[A run of records]
+===+
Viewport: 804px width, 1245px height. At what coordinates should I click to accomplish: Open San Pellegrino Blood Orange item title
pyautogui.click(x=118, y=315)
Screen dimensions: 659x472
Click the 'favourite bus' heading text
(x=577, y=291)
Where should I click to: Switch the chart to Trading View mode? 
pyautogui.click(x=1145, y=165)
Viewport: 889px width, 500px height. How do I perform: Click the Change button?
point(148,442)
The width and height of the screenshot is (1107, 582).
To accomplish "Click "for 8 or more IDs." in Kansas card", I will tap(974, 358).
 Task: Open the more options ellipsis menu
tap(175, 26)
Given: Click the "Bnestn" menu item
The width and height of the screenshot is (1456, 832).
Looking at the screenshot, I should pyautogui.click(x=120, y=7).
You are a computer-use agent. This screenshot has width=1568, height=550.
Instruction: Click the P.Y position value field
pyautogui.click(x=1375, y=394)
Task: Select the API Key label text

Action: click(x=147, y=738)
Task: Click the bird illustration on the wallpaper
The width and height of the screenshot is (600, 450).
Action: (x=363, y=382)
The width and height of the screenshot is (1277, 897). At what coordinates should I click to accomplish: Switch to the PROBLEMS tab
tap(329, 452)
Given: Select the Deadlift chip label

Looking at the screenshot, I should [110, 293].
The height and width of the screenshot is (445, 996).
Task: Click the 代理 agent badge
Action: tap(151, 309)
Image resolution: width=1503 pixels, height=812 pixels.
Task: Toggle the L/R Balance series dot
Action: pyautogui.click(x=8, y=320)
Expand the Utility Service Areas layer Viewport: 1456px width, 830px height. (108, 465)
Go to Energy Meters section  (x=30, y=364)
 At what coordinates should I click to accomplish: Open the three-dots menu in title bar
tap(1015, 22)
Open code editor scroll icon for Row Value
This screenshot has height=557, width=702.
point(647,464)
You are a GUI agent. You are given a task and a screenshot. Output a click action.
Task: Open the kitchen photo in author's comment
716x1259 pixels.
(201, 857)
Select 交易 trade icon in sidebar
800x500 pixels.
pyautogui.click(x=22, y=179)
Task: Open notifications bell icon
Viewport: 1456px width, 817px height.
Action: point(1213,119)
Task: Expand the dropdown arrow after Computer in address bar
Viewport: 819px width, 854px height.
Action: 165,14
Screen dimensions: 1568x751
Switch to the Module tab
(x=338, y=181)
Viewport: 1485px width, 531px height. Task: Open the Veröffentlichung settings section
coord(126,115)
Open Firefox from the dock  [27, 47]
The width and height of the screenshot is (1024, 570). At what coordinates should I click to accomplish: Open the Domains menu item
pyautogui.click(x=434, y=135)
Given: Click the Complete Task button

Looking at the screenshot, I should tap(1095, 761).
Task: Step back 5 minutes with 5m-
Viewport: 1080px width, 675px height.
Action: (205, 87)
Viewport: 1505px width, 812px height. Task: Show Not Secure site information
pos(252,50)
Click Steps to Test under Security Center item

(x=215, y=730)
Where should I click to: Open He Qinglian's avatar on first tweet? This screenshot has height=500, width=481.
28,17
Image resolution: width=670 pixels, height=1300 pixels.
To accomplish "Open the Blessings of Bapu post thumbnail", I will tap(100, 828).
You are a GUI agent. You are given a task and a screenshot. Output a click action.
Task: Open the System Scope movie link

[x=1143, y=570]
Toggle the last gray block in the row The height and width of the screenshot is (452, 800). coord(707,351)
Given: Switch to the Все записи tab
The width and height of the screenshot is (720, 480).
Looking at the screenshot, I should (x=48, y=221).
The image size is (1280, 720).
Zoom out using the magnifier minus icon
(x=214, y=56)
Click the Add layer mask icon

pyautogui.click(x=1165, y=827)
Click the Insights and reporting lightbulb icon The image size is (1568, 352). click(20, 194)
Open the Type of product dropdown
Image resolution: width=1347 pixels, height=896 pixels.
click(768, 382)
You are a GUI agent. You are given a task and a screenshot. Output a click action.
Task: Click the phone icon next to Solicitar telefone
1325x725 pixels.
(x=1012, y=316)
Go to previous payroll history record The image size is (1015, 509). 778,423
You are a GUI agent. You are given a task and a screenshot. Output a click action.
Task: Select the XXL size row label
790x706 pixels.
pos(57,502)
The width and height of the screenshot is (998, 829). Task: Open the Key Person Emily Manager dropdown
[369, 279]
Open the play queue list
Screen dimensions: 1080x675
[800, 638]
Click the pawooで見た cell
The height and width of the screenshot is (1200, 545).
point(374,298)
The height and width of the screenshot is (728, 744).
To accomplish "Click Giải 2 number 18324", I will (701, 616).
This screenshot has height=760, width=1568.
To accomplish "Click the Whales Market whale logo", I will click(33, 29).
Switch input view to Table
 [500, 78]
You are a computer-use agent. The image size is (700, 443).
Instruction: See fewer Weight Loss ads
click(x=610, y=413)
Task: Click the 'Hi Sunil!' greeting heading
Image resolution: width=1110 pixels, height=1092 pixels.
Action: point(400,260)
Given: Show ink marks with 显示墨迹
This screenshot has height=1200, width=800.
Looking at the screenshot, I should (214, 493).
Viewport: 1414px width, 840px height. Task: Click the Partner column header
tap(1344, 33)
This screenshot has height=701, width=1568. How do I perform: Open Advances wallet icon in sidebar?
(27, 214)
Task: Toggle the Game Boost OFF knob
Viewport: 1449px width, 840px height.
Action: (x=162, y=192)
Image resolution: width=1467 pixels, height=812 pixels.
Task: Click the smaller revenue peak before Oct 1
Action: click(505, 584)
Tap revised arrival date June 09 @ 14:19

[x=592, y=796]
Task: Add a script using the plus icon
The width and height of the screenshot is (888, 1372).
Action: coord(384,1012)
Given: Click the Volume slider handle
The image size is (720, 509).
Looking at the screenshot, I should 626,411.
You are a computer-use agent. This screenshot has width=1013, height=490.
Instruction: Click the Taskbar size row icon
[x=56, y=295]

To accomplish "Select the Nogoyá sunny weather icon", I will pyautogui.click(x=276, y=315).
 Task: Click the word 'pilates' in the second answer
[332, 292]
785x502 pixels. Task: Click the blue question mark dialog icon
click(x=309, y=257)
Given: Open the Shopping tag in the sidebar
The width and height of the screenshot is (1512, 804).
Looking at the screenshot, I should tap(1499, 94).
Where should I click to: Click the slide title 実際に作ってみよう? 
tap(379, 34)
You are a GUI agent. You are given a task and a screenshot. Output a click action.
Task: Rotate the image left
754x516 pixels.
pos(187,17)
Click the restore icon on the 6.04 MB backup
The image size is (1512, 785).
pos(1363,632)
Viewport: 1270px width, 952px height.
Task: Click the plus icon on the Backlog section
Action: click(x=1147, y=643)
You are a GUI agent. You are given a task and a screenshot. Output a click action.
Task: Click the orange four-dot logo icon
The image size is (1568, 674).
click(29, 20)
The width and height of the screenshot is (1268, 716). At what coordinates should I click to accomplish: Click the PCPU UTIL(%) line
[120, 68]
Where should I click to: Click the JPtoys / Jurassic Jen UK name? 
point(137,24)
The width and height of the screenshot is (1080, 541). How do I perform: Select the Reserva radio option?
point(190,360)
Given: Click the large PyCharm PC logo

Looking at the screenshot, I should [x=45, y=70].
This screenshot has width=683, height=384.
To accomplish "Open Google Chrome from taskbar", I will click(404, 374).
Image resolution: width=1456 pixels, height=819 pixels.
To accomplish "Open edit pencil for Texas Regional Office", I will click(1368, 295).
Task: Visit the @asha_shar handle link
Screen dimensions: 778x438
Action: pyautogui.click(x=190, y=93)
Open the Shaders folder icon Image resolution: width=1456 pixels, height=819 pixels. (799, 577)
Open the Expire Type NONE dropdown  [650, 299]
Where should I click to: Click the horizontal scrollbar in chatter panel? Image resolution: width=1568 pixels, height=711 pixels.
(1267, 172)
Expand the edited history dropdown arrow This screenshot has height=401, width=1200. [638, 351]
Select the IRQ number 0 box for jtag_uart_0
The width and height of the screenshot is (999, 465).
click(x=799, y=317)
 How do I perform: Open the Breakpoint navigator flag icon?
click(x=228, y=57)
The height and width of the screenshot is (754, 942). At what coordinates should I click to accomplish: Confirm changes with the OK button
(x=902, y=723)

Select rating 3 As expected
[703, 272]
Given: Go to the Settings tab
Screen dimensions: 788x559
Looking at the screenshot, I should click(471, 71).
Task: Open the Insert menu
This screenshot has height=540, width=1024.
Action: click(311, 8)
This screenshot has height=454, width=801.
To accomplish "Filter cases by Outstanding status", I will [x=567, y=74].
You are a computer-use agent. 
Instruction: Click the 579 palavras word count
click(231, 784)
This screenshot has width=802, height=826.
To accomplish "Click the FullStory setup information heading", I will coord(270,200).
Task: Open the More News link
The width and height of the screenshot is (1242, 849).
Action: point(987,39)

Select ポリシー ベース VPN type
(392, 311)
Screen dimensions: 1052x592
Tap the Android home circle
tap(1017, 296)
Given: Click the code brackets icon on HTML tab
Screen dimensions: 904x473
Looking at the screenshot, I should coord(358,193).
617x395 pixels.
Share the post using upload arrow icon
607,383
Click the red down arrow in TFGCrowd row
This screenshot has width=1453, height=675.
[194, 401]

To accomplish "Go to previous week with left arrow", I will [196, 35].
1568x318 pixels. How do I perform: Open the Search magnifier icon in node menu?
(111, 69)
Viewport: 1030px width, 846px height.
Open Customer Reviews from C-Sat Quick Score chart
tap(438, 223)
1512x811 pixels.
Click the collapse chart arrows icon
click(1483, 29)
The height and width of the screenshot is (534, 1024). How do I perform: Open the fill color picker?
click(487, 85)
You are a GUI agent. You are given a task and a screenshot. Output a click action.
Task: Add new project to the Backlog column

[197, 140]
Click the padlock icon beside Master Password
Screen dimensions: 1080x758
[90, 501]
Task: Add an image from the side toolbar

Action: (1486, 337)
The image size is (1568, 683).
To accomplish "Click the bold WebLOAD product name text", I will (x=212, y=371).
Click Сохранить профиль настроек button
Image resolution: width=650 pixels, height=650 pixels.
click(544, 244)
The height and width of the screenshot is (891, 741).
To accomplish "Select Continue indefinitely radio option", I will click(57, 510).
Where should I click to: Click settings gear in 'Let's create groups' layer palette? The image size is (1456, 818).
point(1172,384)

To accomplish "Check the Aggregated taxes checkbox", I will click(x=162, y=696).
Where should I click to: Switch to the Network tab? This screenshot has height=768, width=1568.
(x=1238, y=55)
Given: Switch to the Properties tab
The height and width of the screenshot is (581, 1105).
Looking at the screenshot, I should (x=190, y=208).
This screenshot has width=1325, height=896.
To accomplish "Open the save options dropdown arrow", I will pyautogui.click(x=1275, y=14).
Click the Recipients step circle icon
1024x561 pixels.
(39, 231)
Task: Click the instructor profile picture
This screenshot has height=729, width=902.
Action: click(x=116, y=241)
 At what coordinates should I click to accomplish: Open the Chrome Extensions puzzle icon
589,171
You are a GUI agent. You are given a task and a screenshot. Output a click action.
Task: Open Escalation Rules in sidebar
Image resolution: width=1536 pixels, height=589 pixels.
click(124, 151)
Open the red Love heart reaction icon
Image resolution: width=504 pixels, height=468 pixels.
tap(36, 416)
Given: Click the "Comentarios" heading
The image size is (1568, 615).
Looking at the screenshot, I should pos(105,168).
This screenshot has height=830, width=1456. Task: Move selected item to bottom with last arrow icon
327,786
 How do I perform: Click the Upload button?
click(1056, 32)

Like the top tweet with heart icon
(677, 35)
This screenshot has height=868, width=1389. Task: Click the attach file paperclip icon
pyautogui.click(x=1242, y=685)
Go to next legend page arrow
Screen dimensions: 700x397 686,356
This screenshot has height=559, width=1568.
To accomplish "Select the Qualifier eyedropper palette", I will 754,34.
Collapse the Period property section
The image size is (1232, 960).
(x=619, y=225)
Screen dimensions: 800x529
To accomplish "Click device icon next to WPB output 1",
+===+
● **GIVEN EXERCISE**:
Rewrite the records starting at the line containing "The height and width of the screenshot is (728, 744)." and ending at the line containing "click(x=610, y=413)", both included. Give every line again, requests unchanged, but multiply each coordinate in the answers by 1.75 and round to whole numbers, halves up.

● **WRITTEN REPLY**:
The height and width of the screenshot is (728, 744).
To accomplish "Click Giải 2 number 18324", I will (1227, 1078).
This screenshot has height=760, width=1568.
To accomplish "Click the Whales Market whale logo", I will click(58, 51).
Switch input view to Table
 [875, 137]
You are a computer-use agent. The image size is (700, 443).
Instruction: See fewer Weight Loss ads
click(x=1068, y=723)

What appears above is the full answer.